◆ Exercise prompt:
Every entry in the listing below has to be given again exactly.

_____

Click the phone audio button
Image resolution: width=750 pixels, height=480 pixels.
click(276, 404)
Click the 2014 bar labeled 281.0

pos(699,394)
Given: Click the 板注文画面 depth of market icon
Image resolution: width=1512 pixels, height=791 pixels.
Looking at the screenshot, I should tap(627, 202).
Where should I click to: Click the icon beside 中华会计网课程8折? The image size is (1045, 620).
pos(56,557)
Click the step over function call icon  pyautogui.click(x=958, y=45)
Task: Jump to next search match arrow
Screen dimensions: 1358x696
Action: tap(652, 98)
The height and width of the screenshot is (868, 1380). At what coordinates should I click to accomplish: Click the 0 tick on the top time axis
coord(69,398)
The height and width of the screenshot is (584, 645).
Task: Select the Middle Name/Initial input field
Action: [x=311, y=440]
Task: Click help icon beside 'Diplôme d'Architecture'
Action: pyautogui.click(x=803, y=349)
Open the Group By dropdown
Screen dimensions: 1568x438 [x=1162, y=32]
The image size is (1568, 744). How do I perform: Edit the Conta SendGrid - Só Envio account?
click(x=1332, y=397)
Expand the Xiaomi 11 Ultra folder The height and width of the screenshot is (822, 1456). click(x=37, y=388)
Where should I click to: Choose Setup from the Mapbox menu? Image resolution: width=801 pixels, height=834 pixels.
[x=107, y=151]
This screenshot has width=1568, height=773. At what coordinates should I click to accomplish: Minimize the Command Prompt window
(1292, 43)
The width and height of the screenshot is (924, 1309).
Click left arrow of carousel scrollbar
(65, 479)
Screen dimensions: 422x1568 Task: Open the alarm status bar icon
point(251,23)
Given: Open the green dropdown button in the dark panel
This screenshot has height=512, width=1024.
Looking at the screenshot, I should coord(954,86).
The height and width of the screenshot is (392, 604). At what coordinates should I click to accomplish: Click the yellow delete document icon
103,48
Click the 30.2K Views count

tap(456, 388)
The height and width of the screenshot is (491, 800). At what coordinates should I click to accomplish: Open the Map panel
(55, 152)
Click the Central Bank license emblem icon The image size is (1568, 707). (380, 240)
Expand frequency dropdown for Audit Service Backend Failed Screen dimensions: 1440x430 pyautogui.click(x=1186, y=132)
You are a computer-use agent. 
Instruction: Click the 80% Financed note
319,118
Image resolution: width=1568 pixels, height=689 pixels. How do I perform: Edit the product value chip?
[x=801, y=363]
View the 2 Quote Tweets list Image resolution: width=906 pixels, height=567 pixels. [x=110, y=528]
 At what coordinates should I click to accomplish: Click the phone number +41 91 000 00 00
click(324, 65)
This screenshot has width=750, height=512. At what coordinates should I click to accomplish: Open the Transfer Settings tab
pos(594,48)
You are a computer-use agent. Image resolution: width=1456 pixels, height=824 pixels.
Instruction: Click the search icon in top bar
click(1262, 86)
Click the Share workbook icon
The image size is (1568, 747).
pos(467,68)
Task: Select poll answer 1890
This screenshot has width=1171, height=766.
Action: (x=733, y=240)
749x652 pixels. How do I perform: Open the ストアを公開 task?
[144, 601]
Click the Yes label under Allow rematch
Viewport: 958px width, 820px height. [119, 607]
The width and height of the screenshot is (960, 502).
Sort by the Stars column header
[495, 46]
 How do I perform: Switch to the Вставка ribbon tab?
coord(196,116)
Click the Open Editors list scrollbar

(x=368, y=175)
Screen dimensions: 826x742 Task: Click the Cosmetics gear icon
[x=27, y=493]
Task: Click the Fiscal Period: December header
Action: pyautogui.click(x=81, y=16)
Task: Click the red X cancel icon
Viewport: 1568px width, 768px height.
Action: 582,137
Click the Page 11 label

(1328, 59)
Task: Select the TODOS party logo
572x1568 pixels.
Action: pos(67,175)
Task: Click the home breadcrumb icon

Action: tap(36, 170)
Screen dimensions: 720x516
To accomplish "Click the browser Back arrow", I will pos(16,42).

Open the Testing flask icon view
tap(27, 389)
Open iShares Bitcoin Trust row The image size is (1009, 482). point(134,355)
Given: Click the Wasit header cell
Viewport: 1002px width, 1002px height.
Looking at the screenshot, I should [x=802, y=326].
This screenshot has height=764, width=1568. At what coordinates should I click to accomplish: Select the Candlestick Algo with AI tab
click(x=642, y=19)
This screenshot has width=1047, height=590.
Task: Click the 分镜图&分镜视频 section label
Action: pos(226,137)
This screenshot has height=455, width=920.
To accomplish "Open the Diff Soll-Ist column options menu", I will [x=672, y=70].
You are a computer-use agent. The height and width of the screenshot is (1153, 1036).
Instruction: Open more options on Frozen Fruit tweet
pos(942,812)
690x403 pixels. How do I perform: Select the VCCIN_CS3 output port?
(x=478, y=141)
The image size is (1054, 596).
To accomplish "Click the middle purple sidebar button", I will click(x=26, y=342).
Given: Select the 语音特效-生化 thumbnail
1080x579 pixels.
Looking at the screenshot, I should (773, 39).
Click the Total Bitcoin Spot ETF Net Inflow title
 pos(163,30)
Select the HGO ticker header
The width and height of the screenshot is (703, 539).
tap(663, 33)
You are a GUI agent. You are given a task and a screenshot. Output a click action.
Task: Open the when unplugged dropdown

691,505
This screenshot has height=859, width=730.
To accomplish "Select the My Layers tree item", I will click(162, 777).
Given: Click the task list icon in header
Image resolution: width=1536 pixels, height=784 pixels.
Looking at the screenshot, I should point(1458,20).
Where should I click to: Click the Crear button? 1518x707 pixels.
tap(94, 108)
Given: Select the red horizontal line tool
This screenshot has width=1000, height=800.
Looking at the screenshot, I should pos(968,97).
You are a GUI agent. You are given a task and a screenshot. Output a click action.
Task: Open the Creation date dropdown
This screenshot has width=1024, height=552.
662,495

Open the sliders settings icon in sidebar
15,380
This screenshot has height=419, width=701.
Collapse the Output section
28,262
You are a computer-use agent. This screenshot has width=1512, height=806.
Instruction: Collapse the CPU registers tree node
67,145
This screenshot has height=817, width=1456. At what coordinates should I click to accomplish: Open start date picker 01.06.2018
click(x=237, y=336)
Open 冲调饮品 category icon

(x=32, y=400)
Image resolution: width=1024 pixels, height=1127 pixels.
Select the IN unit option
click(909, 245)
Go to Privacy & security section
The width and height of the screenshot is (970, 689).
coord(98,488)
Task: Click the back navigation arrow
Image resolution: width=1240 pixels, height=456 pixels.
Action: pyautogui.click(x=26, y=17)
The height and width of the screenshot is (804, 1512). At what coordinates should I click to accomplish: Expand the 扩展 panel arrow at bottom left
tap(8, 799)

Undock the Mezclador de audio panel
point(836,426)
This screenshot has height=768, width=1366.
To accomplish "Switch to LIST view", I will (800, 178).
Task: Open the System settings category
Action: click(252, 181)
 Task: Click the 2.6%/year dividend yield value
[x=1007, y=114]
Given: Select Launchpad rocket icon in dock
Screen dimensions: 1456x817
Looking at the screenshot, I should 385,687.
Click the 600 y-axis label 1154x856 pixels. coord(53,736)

_____

◆ Written solution:
Click the phone audio button
Image resolution: width=750 pixels, height=480 pixels.
click(276, 404)
Click the 2014 bar labeled 281.0

pos(699,394)
Given: Click the 板注文画面 depth of market icon
Image resolution: width=1512 pixels, height=791 pixels.
Looking at the screenshot, I should tap(627, 202).
Where should I click to: Click the icon beside 中华会计网课程8折? The image size is (1045, 620).
pos(56,557)
Click the step over function call icon  pyautogui.click(x=958, y=45)
Task: Jump to next search match arrow
Screen dimensions: 1358x696
Action: tap(652, 98)
The height and width of the screenshot is (868, 1380). At what coordinates should I click to accomplish: Click the 0 tick on the top time axis
coord(69,398)
The height and width of the screenshot is (584, 645).
Task: Select the Middle Name/Initial input field
Action: [x=311, y=440]
Task: Click help icon beside 'Diplôme d'Architecture'
Action: pyautogui.click(x=803, y=349)
Open the Group By dropdown
Screen dimensions: 1568x438 [x=1162, y=32]
The image size is (1568, 744). How do I perform: Edit the Conta SendGrid - Só Envio account?
click(x=1332, y=397)
Expand the Xiaomi 11 Ultra folder The height and width of the screenshot is (822, 1456). click(x=37, y=388)
Where should I click to: Choose Setup from the Mapbox menu? Image resolution: width=801 pixels, height=834 pixels.
[x=107, y=151]
This screenshot has width=1568, height=773. At what coordinates should I click to accomplish: Minimize the Command Prompt window
(1292, 43)
The width and height of the screenshot is (924, 1309).
Click left arrow of carousel scrollbar
(65, 479)
Screen dimensions: 422x1568 Task: Open the alarm status bar icon
point(251,23)
Given: Open the green dropdown button in the dark panel
This screenshot has height=512, width=1024.
Looking at the screenshot, I should coord(954,86).
The height and width of the screenshot is (392, 604). At what coordinates should I click to accomplish: Click the yellow delete document icon
103,48
Click the 30.2K Views count

tap(456, 388)
The height and width of the screenshot is (491, 800). At what coordinates should I click to accomplish: Open the Map panel
(55, 152)
Click the Central Bank license emblem icon The image size is (1568, 707). (380, 240)
Expand frequency dropdown for Audit Service Backend Failed Screen dimensions: 1440x430 pyautogui.click(x=1186, y=132)
You are a computer-use agent. 
Instruction: Click the 80% Financed note
319,118
Image resolution: width=1568 pixels, height=689 pixels. How do I perform: Edit the product value chip?
[x=801, y=363]
View the 2 Quote Tweets list Image resolution: width=906 pixels, height=567 pixels. [x=110, y=528]
 At what coordinates should I click to accomplish: Click the phone number +41 91 000 00 00
click(324, 65)
This screenshot has width=750, height=512. At what coordinates should I click to accomplish: Open the Transfer Settings tab
pos(594,48)
You are a computer-use agent. Image resolution: width=1456 pixels, height=824 pixels.
Instruction: Click the search icon in top bar
click(1262, 86)
Click the Share workbook icon
The image size is (1568, 747).
pos(467,68)
Task: Select poll answer 1890
This screenshot has width=1171, height=766.
Action: (x=733, y=240)
749x652 pixels. How do I perform: Open the ストアを公開 task?
[144, 601]
Click the Yes label under Allow rematch
Viewport: 958px width, 820px height. [119, 607]
The width and height of the screenshot is (960, 502).
Sort by the Stars column header
[495, 46]
 How do I perform: Switch to the Вставка ribbon tab?
coord(196,116)
Click the Open Editors list scrollbar

(x=368, y=175)
Screen dimensions: 826x742 Task: Click the Cosmetics gear icon
[x=27, y=493]
Task: Click the Fiscal Period: December header
Action: pyautogui.click(x=81, y=16)
Task: Click the red X cancel icon
Viewport: 1568px width, 768px height.
Action: 582,137
Click the Page 11 label

(1328, 59)
Task: Select the TODOS party logo
572x1568 pixels.
Action: pos(67,175)
Task: Click the home breadcrumb icon

Action: tap(36, 170)
Screen dimensions: 720x516
To accomplish "Click the browser Back arrow", I will pos(16,42).

Open the Testing flask icon view
tap(27, 389)
Open iShares Bitcoin Trust row The image size is (1009, 482). point(134,355)
Given: Click the Wasit header cell
Viewport: 1002px width, 1002px height.
Looking at the screenshot, I should [x=802, y=326].
This screenshot has height=764, width=1568. At what coordinates should I click to accomplish: Select the Candlestick Algo with AI tab
click(x=642, y=19)
This screenshot has width=1047, height=590.
Task: Click the 分镜图&分镜视频 section label
Action: pos(226,137)
This screenshot has height=455, width=920.
To accomplish "Open the Diff Soll-Ist column options menu", I will [x=672, y=70].
You are a computer-use agent. The height and width of the screenshot is (1153, 1036).
Instruction: Open more options on Frozen Fruit tweet
pos(942,812)
690x403 pixels. How do I perform: Select the VCCIN_CS3 output port?
(x=478, y=141)
The image size is (1054, 596).
To accomplish "Click the middle purple sidebar button", I will click(x=26, y=342).
Given: Select the 语音特效-生化 thumbnail
1080x579 pixels.
Looking at the screenshot, I should (773, 39).
Click the Total Bitcoin Spot ETF Net Inflow title
 pos(163,30)
Select the HGO ticker header
The width and height of the screenshot is (703, 539).
tap(663, 33)
You are a GUI agent. You are given a task and a screenshot. Output a click action.
Task: Open the when unplugged dropdown

691,505
This screenshot has height=859, width=730.
To accomplish "Select the My Layers tree item", I will click(162, 777).
Given: Click the task list icon in header
Image resolution: width=1536 pixels, height=784 pixels.
Looking at the screenshot, I should point(1458,20).
Where should I click to: Click the Crear button? 1518x707 pixels.
tap(94, 108)
Given: Select the red horizontal line tool
This screenshot has width=1000, height=800.
Looking at the screenshot, I should pos(968,97).
You are a GUI agent. You are given a task and a screenshot. Output a click action.
Task: Open the Creation date dropdown
This screenshot has width=1024, height=552.
662,495

Open the sliders settings icon in sidebar
15,380
This screenshot has height=419, width=701.
Collapse the Output section
28,262
You are a computer-use agent. This screenshot has width=1512, height=806.
Instruction: Collapse the CPU registers tree node
67,145
This screenshot has height=817, width=1456. At what coordinates should I click to accomplish: Open start date picker 01.06.2018
click(x=237, y=336)
Open 冲调饮品 category icon

(x=32, y=400)
Image resolution: width=1024 pixels, height=1127 pixels.
Select the IN unit option
click(909, 245)
Go to Privacy & security section
The width and height of the screenshot is (970, 689).
coord(98,488)
Task: Click the back navigation arrow
Image resolution: width=1240 pixels, height=456 pixels.
Action: pyautogui.click(x=26, y=17)
The height and width of the screenshot is (804, 1512). At what coordinates should I click to accomplish: Expand the 扩展 panel arrow at bottom left
tap(8, 799)

Undock the Mezclador de audio panel
point(836,426)
This screenshot has height=768, width=1366.
To accomplish "Switch to LIST view", I will (800, 178).
Task: Open the System settings category
Action: click(252, 181)
 Task: Click the 2.6%/year dividend yield value
[x=1007, y=114]
Given: Select Launchpad rocket icon in dock
Screen dimensions: 1456x817
Looking at the screenshot, I should 385,687.
Click the 600 y-axis label 1154x856 pixels. coord(53,736)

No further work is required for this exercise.